- **Task to complete**
Nothing but the lines from the one containing "[Dismiss banner] (172, 12)" to the end of the data should be returned, each exactly as written.

- **Stored data entries**
>>
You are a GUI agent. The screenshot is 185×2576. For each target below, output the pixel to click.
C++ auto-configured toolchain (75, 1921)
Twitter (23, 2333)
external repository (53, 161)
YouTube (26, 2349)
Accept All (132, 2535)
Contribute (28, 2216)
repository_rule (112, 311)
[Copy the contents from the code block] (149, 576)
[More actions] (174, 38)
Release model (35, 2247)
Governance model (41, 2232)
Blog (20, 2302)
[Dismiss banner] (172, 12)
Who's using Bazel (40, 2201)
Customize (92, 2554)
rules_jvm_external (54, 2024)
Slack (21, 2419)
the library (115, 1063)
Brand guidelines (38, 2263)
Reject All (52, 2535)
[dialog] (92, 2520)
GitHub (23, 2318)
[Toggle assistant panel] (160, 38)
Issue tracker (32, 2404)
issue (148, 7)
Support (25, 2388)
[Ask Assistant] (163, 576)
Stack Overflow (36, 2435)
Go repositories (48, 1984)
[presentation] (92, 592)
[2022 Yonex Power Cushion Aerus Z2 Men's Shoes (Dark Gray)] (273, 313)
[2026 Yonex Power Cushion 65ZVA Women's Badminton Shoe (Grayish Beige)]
<<
- **Answer section**
[Dismiss banner] (172, 12)
Who's using Bazel (40, 2201)
Customize (92, 2554)
rules_jvm_external (54, 2024)
Slack (21, 2419)
the library (115, 1063)
Brand guidelines (38, 2263)
Reject All (52, 2535)
[dialog] (92, 2520)
GitHub (23, 2318)
[Toggle assistant panel] (160, 38)
Issue tracker (32, 2404)
issue (148, 7)
Support (25, 2388)
[Ask Assistant] (163, 576)
Stack Overflow (36, 2435)
Go repositories (48, 1984)
[presentation] (92, 592)
[2022 Yonex Power Cushion Aerus Z2 Men's Shoes (Dark Gray)] (273, 313)
[2026 Yonex Power Cushion 65ZVA Women's Badminton Shoe (Grayish Beige)]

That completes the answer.